If you're thinking about getting it for a paper or thesis or something, go for it.
Malarad
This book was mentioned in Founding Mothers, by Cokie Roberts, as an essential piece of writing from the mid 1700s. So I tried to read it. It is a long and rambling diatribe against the fact that women of the time, or at least the upper class ones, were valued not for themselves, their ideas or their common sense, but as decorative and submissive male appendages, for ever prevented from attaining their true potential (and values more for youth and beauty than more lasting assets). Oddly, the impression from reading "Founding Mothers" mothers, about the women behind the men who broke from England to form the United States, was of an intrepid and capable bunch of women, quite unlike the most of the 'ladies/women' portrayed in this famous early-feminist lecture.
Dddasuk
A tedious read bogged down with the florid prose of its time. It is feminist, so it is indulgently victim oriented. She sees no positives in women being more loved, only negatives in women being less respected. She holds the masculine solely responsible and makes her plea for men alone to "fix" the problem. Blind to Woman's efficacy, she doesn't see the degree to which women's own choices create women's predicaments.
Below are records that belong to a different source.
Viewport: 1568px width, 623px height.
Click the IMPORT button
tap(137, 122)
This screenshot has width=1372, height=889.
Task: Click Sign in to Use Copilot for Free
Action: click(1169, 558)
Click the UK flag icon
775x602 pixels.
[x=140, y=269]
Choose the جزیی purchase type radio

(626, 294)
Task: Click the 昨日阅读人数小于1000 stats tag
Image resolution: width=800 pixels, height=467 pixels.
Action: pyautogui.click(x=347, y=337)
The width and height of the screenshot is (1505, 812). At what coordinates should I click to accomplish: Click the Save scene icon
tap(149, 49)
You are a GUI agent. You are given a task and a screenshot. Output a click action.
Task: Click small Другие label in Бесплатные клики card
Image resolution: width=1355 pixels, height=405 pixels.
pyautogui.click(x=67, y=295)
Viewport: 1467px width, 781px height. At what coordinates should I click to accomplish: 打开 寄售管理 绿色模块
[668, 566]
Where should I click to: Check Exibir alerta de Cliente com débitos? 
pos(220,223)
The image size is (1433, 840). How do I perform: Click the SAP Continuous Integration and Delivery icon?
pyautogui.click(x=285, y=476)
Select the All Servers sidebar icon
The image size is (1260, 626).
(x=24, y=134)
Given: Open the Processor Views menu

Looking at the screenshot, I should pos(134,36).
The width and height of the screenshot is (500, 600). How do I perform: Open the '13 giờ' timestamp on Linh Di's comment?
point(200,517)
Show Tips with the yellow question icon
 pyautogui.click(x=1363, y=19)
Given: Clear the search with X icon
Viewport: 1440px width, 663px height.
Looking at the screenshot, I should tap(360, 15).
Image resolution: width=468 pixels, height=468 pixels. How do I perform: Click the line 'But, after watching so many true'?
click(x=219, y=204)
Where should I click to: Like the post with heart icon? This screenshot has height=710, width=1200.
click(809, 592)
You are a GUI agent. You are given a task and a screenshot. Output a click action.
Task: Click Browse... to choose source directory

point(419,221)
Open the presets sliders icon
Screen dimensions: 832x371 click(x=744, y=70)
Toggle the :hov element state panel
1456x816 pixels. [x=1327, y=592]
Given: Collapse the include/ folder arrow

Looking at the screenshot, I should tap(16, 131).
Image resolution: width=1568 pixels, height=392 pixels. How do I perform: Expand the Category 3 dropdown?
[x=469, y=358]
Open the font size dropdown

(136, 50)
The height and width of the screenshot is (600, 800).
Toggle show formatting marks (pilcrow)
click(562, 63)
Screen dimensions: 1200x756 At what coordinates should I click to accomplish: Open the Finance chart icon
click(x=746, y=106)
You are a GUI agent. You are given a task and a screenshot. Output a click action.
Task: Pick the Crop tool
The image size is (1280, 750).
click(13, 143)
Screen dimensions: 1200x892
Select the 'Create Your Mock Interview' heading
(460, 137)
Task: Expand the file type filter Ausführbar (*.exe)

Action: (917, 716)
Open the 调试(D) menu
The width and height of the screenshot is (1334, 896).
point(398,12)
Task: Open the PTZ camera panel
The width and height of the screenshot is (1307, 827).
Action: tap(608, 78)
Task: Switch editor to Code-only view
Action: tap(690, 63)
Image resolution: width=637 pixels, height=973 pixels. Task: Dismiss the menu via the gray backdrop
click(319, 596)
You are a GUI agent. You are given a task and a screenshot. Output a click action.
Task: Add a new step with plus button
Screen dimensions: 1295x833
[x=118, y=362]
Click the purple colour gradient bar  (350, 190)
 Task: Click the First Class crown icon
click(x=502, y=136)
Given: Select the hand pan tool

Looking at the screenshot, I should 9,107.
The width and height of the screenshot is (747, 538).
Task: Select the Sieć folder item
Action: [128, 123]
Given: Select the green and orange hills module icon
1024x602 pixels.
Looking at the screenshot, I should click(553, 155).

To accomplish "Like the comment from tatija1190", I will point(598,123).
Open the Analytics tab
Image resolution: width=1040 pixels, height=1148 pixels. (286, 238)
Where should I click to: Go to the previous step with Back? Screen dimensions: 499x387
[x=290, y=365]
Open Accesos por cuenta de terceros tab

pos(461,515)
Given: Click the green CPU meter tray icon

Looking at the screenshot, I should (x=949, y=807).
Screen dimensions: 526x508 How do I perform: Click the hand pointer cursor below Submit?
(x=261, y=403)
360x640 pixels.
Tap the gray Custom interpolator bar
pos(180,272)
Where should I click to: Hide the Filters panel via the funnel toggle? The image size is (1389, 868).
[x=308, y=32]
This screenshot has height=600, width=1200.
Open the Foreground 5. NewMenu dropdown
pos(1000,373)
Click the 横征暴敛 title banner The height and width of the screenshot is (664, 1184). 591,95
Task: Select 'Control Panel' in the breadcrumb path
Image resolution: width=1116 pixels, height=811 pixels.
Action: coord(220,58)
But she gets one thing right that subsequent feminism gets wrong. She may not grasp how female power makes Woman equal partner in the human system, equally responsible for outcomes, but she gets it that female power is the root cause of women's issues. She gets it that women in general can best be compared with elite royalty in the way that they are both empowered to go passive. Little is demanded of them. They are both spoiled. In my own words, they are both the "victims of a trust fund." She gets that it's women's *innate* value, power and privilege that inhibits women's ambition.

Here you get the standard false premise---men have the power; women are the victims---that plagues all femininism. But in the mix Wollstonecraft expresses many truths about female power and privilege that the coming ideological dictatorship will render forbidden. So, if you want to see this flicker of female accountability before it was snuffed out, read this book.
Faehn
This book is simply amazing for the author's thinking on women's rights (and responsibilities). I can't believe that such a forward thinking woman was writing in the 1700s. Her clear view of women's rightful position in society, as opposed to their actual position, is made evident at every turn. Her ideas on education - for girls and boys - must have seemed bizarre for her time, but her arguments in favour of her theories are sound and endorsed by modern education philosophies. My only criticism is that she is verbose and repetitious and some of her sentences are over a page long! Well punctuated and quite correct as to grammar, they seem to go on and on. I loved this book and have written down many quotes to keep. One in particular, where she describes foolish women foregoing the joys and duties of motherhood and marriage as chasing the ephemeral "pleasures that sit lightly on the wing of time". What a delightful turn of phrase!